**Task to carry out**
Read the records beneath this task and copy every line that contains the string "filter".

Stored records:
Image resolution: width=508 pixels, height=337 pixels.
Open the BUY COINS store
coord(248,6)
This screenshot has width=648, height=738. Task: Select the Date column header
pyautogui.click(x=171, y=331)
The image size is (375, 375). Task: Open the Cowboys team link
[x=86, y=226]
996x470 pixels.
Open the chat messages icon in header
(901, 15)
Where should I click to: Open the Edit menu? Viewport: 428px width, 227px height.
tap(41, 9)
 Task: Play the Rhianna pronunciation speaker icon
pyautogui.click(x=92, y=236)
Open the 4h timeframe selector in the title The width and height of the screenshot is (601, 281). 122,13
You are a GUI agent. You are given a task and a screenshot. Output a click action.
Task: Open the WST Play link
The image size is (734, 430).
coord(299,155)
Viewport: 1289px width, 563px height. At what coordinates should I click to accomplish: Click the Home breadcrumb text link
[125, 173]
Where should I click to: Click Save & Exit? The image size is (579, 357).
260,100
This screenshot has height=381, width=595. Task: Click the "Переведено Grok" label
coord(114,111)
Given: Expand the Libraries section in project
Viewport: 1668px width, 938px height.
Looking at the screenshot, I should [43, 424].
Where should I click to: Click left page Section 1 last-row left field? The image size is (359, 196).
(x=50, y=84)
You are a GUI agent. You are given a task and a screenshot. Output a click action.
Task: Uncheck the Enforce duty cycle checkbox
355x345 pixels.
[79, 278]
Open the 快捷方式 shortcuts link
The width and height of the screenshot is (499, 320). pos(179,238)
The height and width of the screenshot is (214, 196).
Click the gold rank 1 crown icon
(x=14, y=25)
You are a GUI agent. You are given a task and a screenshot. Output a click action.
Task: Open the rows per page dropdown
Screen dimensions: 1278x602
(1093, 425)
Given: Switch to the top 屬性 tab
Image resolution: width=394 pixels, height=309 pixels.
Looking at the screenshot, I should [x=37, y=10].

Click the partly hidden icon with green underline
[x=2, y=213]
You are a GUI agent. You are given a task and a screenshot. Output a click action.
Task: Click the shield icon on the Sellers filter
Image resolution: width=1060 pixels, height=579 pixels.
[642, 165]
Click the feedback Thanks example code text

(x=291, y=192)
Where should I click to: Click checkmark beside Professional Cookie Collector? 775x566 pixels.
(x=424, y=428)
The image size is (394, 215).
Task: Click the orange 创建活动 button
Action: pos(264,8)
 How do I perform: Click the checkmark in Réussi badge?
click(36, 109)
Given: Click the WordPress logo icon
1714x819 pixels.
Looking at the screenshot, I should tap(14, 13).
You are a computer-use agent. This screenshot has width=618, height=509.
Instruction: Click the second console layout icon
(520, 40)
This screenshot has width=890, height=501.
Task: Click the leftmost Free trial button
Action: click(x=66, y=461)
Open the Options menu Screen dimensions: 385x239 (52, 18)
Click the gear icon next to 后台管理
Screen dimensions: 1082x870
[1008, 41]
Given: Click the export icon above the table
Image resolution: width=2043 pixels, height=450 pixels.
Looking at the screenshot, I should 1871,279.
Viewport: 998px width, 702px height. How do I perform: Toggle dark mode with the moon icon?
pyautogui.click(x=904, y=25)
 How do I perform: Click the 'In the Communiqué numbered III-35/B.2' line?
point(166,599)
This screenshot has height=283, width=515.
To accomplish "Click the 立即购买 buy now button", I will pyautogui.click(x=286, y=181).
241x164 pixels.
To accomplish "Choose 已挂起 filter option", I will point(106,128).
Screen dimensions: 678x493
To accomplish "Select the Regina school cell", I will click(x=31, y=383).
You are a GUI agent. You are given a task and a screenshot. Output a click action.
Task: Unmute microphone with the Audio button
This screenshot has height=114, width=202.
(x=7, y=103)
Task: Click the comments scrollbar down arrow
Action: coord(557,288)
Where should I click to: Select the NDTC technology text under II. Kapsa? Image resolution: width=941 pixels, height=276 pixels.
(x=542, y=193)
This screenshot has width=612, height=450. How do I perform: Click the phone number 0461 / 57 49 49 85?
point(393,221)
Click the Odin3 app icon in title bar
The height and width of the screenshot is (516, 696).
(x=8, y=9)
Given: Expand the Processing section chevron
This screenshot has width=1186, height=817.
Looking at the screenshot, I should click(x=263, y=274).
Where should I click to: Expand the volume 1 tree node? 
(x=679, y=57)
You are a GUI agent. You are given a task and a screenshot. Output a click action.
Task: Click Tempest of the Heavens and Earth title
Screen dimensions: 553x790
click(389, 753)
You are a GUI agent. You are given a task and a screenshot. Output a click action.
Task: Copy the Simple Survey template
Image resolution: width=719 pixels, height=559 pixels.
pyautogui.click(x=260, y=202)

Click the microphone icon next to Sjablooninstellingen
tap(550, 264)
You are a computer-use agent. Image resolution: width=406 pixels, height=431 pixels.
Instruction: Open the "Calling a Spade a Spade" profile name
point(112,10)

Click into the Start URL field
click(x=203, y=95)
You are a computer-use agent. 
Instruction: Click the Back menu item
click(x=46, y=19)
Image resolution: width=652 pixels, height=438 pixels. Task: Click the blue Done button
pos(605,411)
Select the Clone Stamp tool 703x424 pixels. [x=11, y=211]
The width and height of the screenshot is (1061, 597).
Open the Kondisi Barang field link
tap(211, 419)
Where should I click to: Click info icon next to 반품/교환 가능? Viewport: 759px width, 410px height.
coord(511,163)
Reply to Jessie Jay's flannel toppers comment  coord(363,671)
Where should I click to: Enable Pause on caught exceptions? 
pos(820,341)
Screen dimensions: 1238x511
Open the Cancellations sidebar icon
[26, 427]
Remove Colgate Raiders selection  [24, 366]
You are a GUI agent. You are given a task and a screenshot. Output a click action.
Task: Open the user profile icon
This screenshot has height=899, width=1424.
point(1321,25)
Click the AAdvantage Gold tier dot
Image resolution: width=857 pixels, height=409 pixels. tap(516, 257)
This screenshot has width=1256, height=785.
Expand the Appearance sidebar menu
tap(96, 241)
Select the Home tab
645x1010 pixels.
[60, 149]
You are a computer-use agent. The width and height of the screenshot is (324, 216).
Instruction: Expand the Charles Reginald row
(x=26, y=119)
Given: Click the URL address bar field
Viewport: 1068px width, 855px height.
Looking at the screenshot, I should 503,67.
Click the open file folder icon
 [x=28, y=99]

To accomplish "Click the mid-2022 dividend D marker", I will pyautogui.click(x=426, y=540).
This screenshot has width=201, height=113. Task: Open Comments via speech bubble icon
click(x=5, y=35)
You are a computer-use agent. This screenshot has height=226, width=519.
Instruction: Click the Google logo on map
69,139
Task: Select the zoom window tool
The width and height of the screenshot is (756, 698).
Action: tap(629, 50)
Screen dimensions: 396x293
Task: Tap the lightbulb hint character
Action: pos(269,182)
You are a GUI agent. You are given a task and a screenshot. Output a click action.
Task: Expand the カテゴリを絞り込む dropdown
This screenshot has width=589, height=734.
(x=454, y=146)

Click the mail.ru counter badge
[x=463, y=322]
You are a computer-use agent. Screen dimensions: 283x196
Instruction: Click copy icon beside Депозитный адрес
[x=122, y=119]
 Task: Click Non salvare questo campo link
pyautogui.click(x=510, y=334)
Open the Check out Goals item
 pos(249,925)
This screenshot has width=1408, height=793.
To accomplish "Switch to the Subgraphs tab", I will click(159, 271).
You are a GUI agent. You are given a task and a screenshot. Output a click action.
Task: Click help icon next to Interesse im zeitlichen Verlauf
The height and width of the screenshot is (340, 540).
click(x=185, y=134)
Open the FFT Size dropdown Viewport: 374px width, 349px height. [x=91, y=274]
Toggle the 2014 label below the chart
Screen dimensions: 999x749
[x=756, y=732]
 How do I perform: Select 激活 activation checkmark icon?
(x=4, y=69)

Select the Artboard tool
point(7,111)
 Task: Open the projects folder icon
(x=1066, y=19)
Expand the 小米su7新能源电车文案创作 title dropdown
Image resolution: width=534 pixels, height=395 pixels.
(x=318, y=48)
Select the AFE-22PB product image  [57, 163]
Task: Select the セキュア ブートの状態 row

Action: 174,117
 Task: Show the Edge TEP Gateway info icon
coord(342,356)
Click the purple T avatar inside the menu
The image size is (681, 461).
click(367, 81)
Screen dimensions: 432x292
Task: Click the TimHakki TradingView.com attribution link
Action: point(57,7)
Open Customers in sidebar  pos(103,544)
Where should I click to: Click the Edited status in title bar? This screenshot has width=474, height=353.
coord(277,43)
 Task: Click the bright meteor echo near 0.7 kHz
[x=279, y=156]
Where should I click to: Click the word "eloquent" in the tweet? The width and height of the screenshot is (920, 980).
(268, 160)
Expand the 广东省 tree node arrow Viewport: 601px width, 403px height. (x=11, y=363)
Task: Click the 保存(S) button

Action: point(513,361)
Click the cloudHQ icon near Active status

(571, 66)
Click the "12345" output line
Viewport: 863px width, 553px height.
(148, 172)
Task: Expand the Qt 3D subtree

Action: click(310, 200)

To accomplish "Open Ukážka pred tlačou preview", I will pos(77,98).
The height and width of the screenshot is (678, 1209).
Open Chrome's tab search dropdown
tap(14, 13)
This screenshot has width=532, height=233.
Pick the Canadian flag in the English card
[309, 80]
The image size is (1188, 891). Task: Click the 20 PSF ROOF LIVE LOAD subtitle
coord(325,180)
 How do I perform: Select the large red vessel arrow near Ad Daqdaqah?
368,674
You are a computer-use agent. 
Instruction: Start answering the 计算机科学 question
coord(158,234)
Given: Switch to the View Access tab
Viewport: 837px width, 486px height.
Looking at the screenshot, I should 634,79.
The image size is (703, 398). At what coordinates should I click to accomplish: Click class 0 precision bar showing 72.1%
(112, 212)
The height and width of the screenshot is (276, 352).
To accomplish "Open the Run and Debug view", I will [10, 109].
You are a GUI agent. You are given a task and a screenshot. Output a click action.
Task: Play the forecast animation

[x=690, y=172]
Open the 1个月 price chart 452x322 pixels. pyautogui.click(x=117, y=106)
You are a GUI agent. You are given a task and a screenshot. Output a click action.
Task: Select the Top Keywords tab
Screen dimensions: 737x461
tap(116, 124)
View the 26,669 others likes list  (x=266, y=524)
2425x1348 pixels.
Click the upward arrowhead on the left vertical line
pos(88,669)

**Finished exercise**
Task: Click the shield icon on the Sellers filter
To accomplish "Choose 已挂起 filter option", I will point(106,128).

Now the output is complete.